Stated problem - Rewrite everything in the material from the line containing "Task: Click the Select VMS Type heading" down to the line containing "Select Abi Masatora", with "radio option" changed to "radio button" and nothing else altered.

Material for this task -
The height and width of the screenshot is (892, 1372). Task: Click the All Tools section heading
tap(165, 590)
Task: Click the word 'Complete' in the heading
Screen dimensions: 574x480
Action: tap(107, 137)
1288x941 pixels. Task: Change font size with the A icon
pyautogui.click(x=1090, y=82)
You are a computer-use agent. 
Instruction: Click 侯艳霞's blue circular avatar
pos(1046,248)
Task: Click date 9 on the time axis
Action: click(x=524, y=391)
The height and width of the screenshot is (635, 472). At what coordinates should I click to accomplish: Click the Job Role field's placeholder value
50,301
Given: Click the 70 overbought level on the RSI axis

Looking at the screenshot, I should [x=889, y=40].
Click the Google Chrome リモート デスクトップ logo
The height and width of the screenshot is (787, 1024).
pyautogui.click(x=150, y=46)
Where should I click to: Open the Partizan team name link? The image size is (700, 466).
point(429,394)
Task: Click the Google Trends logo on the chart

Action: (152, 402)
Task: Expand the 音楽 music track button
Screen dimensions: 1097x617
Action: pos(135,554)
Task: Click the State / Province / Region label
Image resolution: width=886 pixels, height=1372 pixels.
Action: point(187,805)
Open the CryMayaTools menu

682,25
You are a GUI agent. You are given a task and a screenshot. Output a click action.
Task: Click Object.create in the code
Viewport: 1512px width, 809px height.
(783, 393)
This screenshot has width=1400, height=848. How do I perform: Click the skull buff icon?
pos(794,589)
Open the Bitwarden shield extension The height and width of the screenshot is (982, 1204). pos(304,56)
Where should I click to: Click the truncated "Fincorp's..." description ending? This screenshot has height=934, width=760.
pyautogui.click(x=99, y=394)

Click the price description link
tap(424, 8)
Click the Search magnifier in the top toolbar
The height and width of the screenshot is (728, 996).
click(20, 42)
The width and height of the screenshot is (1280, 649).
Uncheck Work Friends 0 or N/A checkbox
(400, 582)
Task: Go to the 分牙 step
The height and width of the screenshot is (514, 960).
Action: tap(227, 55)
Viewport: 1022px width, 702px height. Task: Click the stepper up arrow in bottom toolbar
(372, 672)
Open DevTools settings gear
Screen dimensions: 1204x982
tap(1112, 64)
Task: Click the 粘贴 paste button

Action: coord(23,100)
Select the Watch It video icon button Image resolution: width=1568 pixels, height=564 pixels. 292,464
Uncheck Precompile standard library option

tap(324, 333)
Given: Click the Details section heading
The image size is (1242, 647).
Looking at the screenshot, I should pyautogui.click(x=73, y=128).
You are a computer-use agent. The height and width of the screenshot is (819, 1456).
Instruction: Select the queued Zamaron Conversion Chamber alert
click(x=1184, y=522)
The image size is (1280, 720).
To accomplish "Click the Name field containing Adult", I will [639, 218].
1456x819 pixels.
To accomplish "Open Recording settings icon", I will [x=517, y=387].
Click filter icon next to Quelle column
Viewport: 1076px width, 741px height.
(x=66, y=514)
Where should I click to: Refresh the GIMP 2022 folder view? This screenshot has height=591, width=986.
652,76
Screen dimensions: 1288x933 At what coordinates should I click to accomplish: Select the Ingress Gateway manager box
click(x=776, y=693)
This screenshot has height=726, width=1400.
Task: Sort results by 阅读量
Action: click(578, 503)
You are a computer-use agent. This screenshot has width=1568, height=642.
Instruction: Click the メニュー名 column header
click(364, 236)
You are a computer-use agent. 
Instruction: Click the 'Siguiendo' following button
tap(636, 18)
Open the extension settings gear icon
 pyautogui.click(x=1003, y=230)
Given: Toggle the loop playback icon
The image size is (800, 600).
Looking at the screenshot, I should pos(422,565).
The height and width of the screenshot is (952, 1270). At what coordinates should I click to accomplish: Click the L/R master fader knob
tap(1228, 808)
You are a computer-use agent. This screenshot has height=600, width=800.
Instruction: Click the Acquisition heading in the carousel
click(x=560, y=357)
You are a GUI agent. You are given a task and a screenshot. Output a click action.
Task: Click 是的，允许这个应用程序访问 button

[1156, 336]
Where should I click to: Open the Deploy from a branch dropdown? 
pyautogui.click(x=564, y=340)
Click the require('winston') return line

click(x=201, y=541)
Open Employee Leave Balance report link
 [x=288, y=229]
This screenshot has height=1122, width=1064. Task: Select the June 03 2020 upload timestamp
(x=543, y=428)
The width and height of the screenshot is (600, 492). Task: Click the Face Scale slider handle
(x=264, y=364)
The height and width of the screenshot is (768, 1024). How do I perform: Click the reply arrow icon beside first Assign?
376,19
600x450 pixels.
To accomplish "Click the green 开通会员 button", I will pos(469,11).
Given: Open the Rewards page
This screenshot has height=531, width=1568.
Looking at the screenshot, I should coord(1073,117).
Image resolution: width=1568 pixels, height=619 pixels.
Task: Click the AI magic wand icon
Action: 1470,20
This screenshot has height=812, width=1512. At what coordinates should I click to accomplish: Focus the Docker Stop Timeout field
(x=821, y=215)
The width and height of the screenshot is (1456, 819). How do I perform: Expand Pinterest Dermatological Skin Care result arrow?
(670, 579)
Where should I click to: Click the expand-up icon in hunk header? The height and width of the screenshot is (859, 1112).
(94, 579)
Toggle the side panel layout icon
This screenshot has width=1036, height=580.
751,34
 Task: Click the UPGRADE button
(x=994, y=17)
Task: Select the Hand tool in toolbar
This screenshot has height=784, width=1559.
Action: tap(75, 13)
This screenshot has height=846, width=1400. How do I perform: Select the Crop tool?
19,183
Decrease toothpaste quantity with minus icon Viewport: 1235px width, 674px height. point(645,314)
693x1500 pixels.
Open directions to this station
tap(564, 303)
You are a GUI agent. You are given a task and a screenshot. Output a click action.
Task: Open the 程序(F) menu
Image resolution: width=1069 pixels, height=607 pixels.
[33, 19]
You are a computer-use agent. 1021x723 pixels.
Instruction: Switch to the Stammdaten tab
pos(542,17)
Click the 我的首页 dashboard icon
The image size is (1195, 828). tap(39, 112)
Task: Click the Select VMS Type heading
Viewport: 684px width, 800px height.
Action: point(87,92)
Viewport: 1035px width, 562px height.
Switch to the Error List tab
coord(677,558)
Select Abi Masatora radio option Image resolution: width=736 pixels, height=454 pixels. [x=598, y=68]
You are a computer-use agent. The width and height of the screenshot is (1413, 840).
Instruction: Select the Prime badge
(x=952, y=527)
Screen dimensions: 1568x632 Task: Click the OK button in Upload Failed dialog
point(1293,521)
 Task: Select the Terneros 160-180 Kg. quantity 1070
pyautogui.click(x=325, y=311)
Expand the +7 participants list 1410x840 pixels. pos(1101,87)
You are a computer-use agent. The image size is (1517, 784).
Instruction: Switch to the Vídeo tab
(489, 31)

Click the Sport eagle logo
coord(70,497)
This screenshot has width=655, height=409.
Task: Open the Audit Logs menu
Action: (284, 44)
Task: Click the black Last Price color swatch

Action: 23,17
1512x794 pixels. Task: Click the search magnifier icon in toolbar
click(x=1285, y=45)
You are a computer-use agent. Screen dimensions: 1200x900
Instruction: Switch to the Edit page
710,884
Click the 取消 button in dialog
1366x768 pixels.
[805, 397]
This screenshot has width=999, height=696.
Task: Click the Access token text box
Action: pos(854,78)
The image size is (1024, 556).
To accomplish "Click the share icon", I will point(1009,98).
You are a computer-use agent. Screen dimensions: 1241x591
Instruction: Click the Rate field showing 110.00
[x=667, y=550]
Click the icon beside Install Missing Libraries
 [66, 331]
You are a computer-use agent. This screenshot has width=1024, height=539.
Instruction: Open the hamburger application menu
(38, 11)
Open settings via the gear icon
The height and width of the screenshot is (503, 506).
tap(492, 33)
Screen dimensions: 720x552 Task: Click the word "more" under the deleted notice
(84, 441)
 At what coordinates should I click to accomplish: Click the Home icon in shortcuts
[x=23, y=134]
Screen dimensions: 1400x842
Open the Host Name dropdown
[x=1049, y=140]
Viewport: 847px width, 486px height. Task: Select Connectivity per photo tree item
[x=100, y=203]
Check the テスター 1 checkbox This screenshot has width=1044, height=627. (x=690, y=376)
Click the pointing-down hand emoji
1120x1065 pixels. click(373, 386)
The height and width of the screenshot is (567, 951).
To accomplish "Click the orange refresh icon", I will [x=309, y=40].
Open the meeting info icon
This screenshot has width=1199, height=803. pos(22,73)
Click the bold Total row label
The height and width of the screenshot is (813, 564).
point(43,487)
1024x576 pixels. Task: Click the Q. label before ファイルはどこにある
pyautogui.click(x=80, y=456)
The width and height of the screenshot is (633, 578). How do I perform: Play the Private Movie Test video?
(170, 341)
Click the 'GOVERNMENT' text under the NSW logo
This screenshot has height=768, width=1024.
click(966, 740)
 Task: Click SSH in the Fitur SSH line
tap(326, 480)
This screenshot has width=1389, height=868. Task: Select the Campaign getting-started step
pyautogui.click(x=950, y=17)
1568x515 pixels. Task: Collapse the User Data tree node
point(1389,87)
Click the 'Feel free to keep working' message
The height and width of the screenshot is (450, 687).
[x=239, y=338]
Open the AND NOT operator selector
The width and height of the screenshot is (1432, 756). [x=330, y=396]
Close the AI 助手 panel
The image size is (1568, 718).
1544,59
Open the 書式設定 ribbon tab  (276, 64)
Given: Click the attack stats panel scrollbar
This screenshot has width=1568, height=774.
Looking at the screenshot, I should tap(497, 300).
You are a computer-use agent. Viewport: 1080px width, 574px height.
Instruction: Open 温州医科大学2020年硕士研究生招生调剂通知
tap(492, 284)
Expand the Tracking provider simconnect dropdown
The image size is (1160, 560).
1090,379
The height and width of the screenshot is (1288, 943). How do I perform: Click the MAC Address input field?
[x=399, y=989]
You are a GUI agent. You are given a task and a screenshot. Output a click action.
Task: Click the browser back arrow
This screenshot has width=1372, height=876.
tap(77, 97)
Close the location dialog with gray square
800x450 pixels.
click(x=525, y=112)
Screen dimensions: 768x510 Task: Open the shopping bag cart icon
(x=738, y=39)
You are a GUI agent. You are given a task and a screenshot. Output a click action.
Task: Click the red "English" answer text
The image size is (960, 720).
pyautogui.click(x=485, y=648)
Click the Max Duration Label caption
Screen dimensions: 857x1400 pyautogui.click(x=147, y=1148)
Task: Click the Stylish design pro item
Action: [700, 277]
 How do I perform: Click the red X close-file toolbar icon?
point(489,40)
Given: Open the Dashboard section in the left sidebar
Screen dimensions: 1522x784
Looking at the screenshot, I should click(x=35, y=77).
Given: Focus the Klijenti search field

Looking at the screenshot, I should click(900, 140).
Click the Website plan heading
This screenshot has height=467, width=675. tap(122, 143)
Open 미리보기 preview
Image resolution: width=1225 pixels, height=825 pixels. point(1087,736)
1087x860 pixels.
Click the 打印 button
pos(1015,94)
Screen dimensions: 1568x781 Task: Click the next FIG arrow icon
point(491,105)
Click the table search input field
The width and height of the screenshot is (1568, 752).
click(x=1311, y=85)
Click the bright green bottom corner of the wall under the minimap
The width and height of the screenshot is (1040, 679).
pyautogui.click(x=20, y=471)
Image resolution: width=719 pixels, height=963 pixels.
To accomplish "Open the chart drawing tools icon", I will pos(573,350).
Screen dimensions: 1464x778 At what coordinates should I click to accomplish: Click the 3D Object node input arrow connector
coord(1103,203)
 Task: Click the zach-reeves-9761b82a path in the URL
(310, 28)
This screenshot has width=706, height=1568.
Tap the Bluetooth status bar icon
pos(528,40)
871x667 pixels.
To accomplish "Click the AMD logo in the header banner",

Exercise answer -
Task: Click the Select VMS Type heading
Viewport: 684px width, 800px height.
Action: point(87,92)
Viewport: 1035px width, 562px height.
Switch to the Error List tab
coord(677,558)
Select Abi Masatora radio button Image resolution: width=736 pixels, height=454 pixels. [x=598, y=68]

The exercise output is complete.